Big-picture thinking from a social media guide

As noted on Twitter and blogged by Simon Fodden at Slaw, the Law Society of England & Wales has released a social media guide for lawyers and law firms. Simon observes that there’s very little here to excite the experienced user of social media, but that its target market of social media newbies will find it a useful and illuminating primer on this whole area. If you consider yourself in that group as well, I’d recommend this guide for your review and your firm’s adoption.

Two aspects of the guide stood out for me. One is its refreshing emphasis on strategy, relatively rare in such guides and even more rare in law society advisories. Many social media guides focus too much on the “How to” without paying sufficient attention to the more important “Why bother?” Before undertaking any communication or marketing initiative, you have to be able to state clearly and concisely why you’re doing it, what you hope to get out of it, and how you’ll measure your success.
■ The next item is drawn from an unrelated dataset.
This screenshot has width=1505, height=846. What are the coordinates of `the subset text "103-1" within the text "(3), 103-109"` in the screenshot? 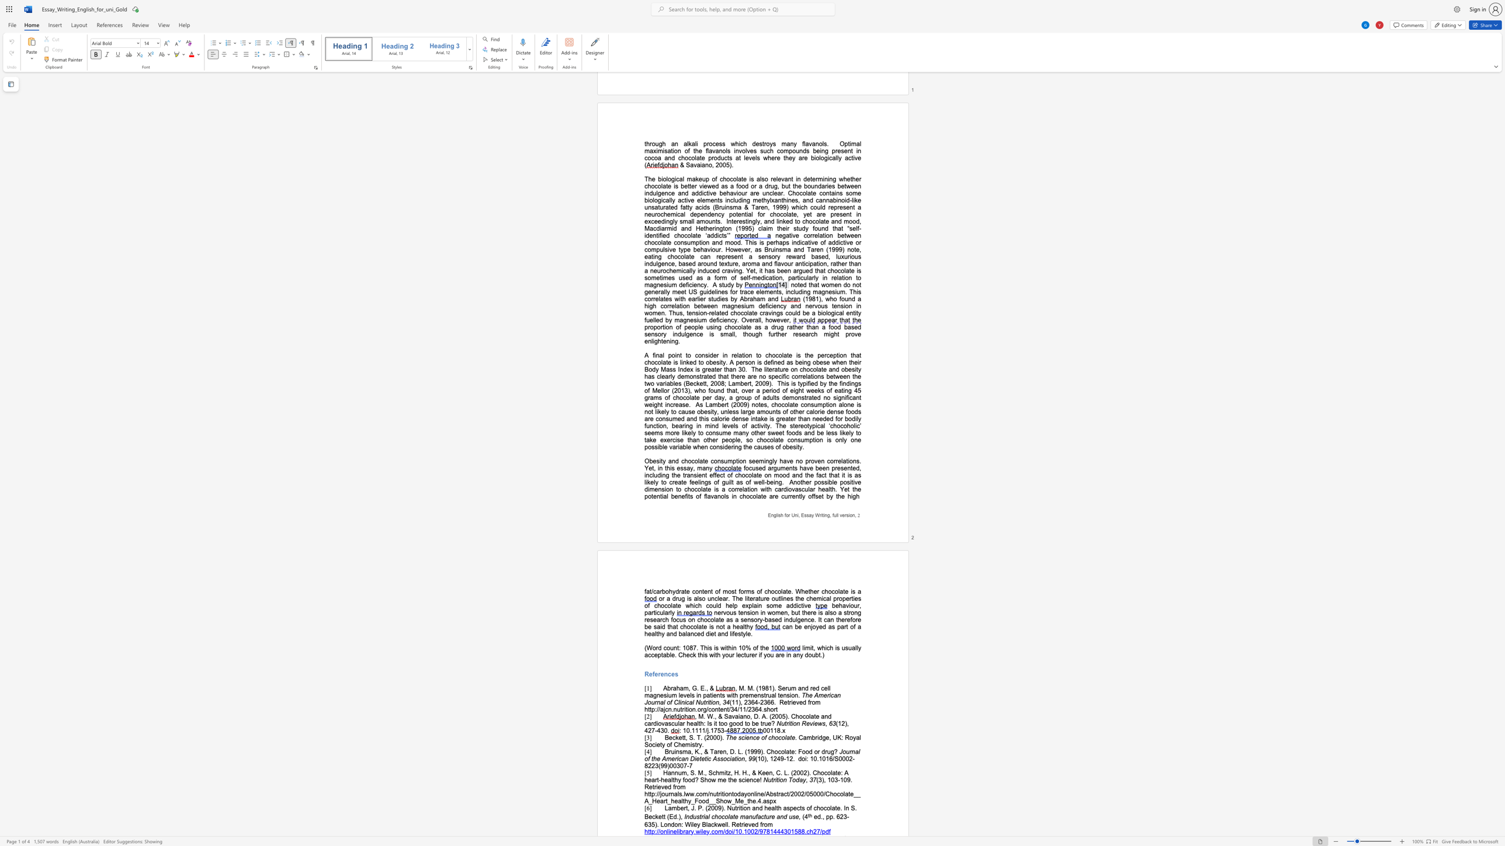 It's located at (827, 779).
Law societies often get stuck in admonishment mode: don’t do this, don’t do that. It’s nice to see that trap avoided here.

The second interesting aspect of the guide is its multiple references to the law of unintended consequences. In one respect, this reflects the more traditional regulatory concern that something could go terribly wrong, so be careful out there and be home by 11. But from another perspective, this really is a timely and necessary reminder. Lawyers share (and then some) the general human tendency towards tunnel vision, the failure to see the big-picture implications of small actions. This is especially problematic with social media: many lawyers don’t appreciate just how powerful it can be — for good, yes, but very easily for destructively, irredeemably bad. One Tweet, one sentence in a blog post, one line in a Facebook update can easily become “viral” in both senses of the word.

Kudos to the Law Society of England & Wales for a social media guide that gets lawyers thinking about both the exceptional and the mundane, and reminding us that the one thing lawyers crave most — control — is the one thing social media explicitly does not promise.